_Short task:_ Update the stretch of the council probe article from "Mr. Thomas, Ward" through "of $75,000 or more.", putting "urgent measure" where it says "emergency bill".

_Source extract:_
:::::

D.C. Council members are poised to issue subpoenas and involve the U.S. Attorney’s Office in the probe of an unusual transfer of millions of dollars between two city agencies.
“It’s like Watergate,” said council member Harry Thomas Jr., who has taken the lead in the council’s investigation. “You don’t know where you’re going to end up. The little things shed light on the big things.”
Council members last week said they think Mayor Adrian M. Fenty’s administration broke the law by executing contracts for parks and recreation projects after transferring city money to pay for the projects to the D.C. Housing Authority. City law requires contracts in excess of $1 million be approved by the council, but it had been unclear whether the law applied to the housing authority because it is a quasi-governmental agency.
Mr. Thomas, Ward 5 Democrat, said that on Monday, he will subpoena witnesses involved in the funds transfer and a related contract for parks and recreation projects if those witnesses do not appear during a joint council hearing scheduled for Thursday.
Mr. Thomas said he will refer any evidence of wrongdoing to the U.S. Attorney’s criminal division. He also proposed an emergency bill to be voted on tomorrow that would prohibit Chief Financial Officer Natwar M. Gandhi from transferring any funds to the housing authority for 90 days. The Department of Parks and Recreation also would have to notify the council of transactions of $75,000 or more.
Council Chairman Vincent C. Gray on Friday requested from Mr. Gandhi copies of contracts of more than $1 million that had not been brought before the council for approval in the last year.

:::::

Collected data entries
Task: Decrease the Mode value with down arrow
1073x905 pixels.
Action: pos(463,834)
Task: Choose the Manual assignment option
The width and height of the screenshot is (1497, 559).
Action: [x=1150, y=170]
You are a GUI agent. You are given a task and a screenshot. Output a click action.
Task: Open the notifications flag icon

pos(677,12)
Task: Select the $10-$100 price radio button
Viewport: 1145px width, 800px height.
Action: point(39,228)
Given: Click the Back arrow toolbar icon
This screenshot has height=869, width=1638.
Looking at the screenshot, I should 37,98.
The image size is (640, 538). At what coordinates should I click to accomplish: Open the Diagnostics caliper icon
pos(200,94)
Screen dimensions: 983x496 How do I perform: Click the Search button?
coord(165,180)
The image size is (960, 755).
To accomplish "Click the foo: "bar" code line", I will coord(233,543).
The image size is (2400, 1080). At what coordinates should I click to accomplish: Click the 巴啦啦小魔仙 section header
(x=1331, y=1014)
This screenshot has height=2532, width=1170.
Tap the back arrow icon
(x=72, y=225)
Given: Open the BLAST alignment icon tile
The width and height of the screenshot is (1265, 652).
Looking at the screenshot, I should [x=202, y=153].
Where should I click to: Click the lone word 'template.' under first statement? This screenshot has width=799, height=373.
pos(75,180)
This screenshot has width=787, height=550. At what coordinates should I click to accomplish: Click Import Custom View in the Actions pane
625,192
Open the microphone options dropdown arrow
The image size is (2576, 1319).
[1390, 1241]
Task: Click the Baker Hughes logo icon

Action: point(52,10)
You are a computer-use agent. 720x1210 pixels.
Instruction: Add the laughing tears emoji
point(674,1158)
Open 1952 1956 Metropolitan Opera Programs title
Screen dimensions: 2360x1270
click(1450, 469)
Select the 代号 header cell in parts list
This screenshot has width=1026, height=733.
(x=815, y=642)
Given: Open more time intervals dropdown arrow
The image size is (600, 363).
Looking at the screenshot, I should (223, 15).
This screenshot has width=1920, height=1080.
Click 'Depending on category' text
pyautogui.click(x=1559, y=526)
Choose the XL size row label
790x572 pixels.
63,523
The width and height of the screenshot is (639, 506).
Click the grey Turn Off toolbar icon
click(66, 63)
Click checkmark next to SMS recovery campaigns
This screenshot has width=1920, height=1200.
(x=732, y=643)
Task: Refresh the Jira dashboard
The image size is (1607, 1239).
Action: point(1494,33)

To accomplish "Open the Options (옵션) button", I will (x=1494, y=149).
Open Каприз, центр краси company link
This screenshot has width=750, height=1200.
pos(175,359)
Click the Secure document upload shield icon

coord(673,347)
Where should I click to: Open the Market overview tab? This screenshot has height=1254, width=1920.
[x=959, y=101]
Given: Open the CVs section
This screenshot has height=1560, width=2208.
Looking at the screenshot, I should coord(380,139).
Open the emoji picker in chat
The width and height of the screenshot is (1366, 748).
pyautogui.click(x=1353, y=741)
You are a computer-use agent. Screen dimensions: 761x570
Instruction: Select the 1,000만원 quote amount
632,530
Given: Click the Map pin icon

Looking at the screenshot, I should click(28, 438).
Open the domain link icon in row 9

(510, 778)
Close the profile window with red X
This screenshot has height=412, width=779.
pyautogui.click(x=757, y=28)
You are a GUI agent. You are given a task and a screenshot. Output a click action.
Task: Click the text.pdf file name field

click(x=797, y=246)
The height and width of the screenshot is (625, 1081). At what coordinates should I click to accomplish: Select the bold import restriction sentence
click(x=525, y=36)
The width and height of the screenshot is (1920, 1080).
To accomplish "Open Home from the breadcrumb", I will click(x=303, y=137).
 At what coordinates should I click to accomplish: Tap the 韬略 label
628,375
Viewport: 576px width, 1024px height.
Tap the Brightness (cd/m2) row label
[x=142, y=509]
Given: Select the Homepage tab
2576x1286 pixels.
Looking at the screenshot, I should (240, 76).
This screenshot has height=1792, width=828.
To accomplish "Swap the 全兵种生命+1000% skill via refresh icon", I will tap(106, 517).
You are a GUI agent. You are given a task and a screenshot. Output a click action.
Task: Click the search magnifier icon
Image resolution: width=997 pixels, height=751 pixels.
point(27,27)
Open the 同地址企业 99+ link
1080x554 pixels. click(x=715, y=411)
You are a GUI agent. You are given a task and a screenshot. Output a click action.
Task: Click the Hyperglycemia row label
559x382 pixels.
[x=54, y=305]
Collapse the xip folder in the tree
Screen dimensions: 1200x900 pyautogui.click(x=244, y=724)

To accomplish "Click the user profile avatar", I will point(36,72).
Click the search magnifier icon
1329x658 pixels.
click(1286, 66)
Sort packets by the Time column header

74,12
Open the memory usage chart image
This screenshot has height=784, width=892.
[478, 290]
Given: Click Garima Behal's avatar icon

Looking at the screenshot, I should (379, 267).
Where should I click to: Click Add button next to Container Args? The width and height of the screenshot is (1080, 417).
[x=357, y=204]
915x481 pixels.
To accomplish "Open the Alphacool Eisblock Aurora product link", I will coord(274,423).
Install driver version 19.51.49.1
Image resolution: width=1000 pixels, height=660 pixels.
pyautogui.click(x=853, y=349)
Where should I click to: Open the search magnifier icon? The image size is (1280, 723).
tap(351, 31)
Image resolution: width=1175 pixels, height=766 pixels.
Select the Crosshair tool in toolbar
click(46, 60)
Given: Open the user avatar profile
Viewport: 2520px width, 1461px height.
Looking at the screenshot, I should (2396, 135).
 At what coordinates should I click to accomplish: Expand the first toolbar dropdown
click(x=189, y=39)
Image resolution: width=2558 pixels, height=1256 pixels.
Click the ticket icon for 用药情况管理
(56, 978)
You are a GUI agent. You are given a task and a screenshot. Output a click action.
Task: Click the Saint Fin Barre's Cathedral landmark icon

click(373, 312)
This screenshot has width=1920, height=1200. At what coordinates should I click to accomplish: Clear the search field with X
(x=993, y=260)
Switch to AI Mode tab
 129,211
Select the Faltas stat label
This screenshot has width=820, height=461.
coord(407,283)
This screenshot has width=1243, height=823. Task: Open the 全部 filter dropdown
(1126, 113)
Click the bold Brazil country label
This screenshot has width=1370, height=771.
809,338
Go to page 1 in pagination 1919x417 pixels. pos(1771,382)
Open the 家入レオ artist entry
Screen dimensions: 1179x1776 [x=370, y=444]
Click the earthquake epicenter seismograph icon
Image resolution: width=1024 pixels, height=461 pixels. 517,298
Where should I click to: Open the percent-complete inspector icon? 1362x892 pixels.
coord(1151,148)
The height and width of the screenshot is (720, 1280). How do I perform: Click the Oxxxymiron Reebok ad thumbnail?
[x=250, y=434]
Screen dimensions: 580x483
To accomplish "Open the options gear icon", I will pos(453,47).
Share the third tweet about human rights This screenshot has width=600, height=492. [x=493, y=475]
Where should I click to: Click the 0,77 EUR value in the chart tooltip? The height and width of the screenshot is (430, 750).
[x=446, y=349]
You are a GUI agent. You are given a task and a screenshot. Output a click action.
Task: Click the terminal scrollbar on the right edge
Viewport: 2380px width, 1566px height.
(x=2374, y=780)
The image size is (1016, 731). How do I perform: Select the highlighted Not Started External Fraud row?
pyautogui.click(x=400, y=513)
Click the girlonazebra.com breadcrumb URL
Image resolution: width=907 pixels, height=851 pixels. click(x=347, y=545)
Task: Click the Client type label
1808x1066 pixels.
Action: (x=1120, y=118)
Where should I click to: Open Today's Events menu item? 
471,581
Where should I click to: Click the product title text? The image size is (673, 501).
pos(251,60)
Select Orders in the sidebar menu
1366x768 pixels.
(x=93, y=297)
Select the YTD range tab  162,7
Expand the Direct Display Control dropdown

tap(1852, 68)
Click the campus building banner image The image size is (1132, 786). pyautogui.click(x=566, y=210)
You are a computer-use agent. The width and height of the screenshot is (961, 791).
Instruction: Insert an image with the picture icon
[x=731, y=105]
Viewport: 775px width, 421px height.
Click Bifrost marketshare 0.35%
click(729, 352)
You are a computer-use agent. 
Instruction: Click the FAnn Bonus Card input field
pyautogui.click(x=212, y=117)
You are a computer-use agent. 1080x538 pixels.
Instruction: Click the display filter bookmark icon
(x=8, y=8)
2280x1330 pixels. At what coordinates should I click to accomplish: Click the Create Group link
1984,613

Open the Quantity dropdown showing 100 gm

:::::

_The output:_
Mr. Thomas, Ward 5 Democrat, said that on Monday, he will subpoena witnesses involved in the funds transfer and a related contract for parks and recreation projects if those witnesses do not appear during a joint council hearing scheduled for Thursday.
Mr. Thomas said he will refer any evidence of wrongdoing to the U.S. Attorney’s criminal division. He also proposed an urgent measure to be voted on tomorrow that would prohibit Chief Financial Officer Natwar M. Gandhi from transferring any funds to the housing authority for 90 days. The Department of Parks and Recreation also would have to notify the council of transactions of $75,000 or more.